# Uses for detecting gas leaks?



## S19977 (Feb 19, 2011)

I've read that K9s can detect a natural gas or propane leak, before some of the company's equipment does. I've used some of the detection equipment, and if that statement is true, that's impressive. As they are highly sensitive. 

Does anyone know what's involved with training a dog to detect these type of leaks? I work for a natural gas company, but I am not directly involved with operations. But my dog needs a job to do, and this may benefit both him and my company.

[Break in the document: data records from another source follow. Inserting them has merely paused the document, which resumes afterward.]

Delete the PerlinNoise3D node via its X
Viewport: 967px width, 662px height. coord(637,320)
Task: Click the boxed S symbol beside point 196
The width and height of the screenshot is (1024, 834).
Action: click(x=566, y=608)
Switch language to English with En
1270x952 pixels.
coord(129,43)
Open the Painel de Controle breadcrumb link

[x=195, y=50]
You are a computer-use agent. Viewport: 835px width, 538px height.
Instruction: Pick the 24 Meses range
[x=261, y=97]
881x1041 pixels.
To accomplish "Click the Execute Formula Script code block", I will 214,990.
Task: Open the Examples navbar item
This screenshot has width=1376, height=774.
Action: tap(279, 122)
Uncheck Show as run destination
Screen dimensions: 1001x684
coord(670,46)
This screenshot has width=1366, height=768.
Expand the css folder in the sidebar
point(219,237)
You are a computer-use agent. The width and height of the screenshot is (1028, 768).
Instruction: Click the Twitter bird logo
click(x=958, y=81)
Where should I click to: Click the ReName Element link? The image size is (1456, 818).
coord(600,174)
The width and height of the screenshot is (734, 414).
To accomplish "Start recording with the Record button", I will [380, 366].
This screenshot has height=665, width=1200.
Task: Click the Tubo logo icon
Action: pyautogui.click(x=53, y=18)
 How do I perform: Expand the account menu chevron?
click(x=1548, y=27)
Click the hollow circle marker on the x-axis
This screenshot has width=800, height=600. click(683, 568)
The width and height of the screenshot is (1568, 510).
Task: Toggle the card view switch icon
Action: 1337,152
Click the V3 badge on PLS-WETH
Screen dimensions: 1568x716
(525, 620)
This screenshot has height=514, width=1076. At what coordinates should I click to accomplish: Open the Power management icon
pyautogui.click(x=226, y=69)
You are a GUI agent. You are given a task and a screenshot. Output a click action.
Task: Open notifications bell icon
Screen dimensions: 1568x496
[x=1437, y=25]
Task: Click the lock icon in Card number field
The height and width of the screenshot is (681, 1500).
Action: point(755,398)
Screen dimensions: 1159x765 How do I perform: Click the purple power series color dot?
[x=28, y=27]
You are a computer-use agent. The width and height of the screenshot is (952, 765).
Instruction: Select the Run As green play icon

Just curious if anyone has any knowledge in the area.


----------



## NancyJ (Jun 15, 2003)

It would be like any other detector dog training. David Frost or Renee Utley (Ladylaw) would probably be your best resource--I can throw training aids for imprinting cadaver but leaking propane canisters no matter how small not sure about that.

I had to proof my dogs on natural gas. (cadaver dogs) - Ironically before he was proofed on it he alerted to a leak at a meter where I worked (I would go out and train on the grounds in the weekend) and I mentioned something about it at the office and sure enough, they were out fixing it the next day (similar compounds)


----------



## S19977 (Feb 19, 2011)

hey thanks Jocoyn. That's awesome about your dog detecting the leak. Amazing. I have zero knowledge in the area of detection. For your cadaver dog, do you get called when there is a search? Or does someone else handle your dog during the operations?


----------



## NancyJ (Jun 15, 2003)

I handle him. I am a member of a SAR team and we only respond to requests from law enforcement.

Actually all certifications are specific to the dog/handler pair.


----------